Ringraziamo Maria G. Di Rienzo[per contatti: sheela59@libero.it]per averci messo a disposizione questa sua traduzione di Dakshana Bascaramurty, per Globe and Mail, 14.12.2007.

Quando aveva 11 anni, la figlia di Zeeshan Bazmi sedette a parlare con suo padre, e gli disse che si sentiva a disagio nel portare l’hijab a scuola, a Mississauga, dove la maggior parte delle sue compagne lasciavano libere le loro trecce. Il signor Bazmi, che definisce se stesso “un devoto seguace dell’Islam”, dice che lui e sua moglie ne furono seccati. “Non ci piaceva, non volevamo che lo togliesse.”, racconta. Questa storia risale a quattro anni fa, ma è tornata alla mente del sig. Bazmi di recente, nei giorni che sono seguiti all’omicidio dell’adolescente Aqsa Parvez a Mississauga. Aqsa è morta lunedì sera per “compressione del collo”, secondo il rapporto della polizia. Suo padre, Muhammad Parvez, è accusato di omicidio. Gli amici della ragazza uccisa sostengono che il padre e la ragazza si erano spesso scontrati perché Aqsa non voleva indossare l’hijab e rifiutava la nozione pakistana “tradizionale” di decenza.
Il sig. Bazmi dice che era fiero di vedere la figlia portare l’hijab in tenera età ma “Se non voleva più portarlo, non voleva e basta, e ha smesso.” E così la storia si è chiusa. La figlia in questione ha ora 15 anni, e le sue due sorelle più giovani hanno anch’esse deciso di non portare l’hijab, contro il volere del padre. Anche se costui spera che un giorno lo useranno di nuovo, dice che non vede il motivo di usare la forza: “Noi vogliamo che la religione venga da dentro.”
Il sig. Bazmi giunse in Canada nel 1975, quando aveva 19 anni. Suo padre diede inizio al “Forum d’amicizia fra Pakistan e Canada” circa vent’anni fa, e contribuì ad aprire un centro comunitario pakistano a Mississauga. Il sig. Bazmi ricorda che i suoi genitori, all’arrivo in Canada, erano a disagio rispetto allo stile degli abiti indossati dalla gioventù canadese. E aggiunge che molti genitori vanno oltre i limiti nell’aderenza alla dottrina religiosa: “Solo perché temono che i loro figli facciano qualcosa di male sono eccessivamente severi.” La moglie del sig. Bazmi non ha mai indossato l’hijab in vita sua, anche se il marito spera che un giorno lo faccia.
Gli amici della ragazza uccisa dicono che spesso scendeva dall’autobus con l’hijab e vesti larghe e lunghe, ma che giunta a scuola si cambiava e scopriva la testa.

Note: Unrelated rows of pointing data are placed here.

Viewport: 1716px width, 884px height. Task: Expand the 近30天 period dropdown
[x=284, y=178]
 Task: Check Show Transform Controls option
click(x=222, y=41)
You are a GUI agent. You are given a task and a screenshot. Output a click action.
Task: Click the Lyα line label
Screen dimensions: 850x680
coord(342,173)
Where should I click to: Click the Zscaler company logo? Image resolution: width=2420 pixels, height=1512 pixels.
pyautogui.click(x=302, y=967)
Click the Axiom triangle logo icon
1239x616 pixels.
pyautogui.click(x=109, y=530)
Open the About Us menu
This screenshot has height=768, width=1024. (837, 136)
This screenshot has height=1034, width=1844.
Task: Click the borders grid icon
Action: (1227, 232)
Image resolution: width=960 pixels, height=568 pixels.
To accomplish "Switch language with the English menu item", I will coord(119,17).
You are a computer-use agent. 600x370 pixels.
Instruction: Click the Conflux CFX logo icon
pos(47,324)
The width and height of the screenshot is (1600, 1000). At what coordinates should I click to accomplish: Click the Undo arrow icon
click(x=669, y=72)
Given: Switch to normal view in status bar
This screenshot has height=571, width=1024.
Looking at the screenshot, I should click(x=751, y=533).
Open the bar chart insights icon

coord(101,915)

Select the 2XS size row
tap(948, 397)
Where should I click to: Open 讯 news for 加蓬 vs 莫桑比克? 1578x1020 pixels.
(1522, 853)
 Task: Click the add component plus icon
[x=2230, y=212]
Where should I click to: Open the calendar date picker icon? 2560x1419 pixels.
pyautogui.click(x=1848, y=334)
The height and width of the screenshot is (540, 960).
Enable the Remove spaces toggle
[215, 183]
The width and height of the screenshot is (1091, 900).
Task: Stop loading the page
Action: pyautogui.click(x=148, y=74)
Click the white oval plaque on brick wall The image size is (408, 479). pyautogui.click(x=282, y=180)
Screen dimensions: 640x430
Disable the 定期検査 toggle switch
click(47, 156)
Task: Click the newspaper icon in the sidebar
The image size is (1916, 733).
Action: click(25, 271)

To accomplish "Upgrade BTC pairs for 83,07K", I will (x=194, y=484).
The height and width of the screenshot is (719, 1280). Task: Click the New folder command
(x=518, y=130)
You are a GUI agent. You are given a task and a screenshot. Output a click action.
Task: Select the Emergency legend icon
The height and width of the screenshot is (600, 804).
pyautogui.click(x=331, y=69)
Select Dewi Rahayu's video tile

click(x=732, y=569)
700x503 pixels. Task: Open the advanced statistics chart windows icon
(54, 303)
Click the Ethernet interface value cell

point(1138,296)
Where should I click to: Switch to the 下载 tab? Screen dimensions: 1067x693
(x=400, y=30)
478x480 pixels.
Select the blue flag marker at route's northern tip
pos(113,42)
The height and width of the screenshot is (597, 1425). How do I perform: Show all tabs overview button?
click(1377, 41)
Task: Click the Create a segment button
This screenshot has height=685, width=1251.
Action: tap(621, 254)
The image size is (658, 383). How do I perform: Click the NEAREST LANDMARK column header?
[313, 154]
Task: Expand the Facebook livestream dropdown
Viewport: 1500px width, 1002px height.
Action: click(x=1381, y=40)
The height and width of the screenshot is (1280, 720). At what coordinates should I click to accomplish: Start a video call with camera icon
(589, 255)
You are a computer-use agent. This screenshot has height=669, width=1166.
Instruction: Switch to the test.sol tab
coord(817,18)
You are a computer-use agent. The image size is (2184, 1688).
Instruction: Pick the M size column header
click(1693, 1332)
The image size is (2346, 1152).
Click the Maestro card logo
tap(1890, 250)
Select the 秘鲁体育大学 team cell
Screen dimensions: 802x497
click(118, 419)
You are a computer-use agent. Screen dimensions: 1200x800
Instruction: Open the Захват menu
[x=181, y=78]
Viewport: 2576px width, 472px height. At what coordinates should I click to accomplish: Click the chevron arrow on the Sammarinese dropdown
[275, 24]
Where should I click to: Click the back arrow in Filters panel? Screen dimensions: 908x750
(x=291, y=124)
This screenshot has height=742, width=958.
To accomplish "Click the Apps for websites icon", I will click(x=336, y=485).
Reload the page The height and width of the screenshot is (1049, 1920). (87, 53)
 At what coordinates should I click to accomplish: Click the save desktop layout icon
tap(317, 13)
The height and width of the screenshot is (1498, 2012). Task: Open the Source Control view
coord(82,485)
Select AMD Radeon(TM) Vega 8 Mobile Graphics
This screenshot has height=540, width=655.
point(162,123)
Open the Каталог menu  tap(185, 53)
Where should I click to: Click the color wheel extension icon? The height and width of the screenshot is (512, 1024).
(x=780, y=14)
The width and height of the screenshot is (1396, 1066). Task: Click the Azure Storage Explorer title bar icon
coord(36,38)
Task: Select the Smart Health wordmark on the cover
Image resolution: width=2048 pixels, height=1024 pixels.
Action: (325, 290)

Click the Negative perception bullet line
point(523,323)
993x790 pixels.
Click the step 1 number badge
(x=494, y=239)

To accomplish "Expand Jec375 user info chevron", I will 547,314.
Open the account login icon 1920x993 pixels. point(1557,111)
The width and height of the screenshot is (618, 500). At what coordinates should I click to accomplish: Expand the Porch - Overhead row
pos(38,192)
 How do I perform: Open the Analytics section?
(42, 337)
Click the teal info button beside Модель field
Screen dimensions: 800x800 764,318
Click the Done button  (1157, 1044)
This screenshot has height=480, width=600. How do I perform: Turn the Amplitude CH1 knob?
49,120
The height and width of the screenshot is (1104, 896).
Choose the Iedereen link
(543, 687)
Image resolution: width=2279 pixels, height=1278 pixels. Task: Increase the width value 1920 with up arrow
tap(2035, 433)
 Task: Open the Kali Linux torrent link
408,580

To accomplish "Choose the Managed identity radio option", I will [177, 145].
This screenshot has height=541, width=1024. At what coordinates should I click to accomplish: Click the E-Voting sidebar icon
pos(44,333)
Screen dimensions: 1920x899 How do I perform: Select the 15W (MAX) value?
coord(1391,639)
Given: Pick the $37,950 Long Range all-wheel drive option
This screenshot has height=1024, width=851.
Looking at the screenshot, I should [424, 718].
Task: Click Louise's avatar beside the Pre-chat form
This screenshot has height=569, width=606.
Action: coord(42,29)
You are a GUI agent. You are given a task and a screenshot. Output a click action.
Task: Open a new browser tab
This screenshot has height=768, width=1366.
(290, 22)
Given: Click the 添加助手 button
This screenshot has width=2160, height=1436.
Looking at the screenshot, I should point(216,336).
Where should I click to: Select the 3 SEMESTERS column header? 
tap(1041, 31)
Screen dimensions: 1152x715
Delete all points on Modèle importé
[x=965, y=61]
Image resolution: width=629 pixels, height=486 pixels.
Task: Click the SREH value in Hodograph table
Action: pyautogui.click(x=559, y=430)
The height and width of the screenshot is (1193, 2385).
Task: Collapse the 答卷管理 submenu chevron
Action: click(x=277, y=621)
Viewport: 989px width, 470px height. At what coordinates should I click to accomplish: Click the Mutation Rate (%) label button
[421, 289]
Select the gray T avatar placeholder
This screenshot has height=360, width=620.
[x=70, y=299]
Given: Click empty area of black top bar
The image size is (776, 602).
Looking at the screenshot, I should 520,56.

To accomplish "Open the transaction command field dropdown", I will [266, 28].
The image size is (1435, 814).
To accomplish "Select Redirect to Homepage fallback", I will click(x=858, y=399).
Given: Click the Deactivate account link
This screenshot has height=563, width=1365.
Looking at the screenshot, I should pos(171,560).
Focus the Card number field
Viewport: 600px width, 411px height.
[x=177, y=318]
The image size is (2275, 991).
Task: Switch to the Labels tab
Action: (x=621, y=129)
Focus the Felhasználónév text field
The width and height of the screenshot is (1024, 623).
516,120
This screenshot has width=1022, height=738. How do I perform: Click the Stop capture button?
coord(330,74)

Secondo lo sceicco Alaa El-Sayyed, imam della Società islamica del Nord America, con sede a Mississauga, sebbene le donne che indossano l’hijab rivestano una posizione più alta in accordo agli insegnamenti religiosi, la scelta finale spetta ad ogni singola donna.
Lo sceicco ed altri leader religiosi musulmani hanno dato ieri una conferenza stampa per ribadire che la morte di Aqsa Parvez non è da attribuirsi alla loro fede. “Il cuore della faccenda è la violenza domestica.”, ha detto Alaa El-Sayyed, “E noi, come musulmani e canadesi, dobbiamo affrontare il problema quanto chiunque altro.”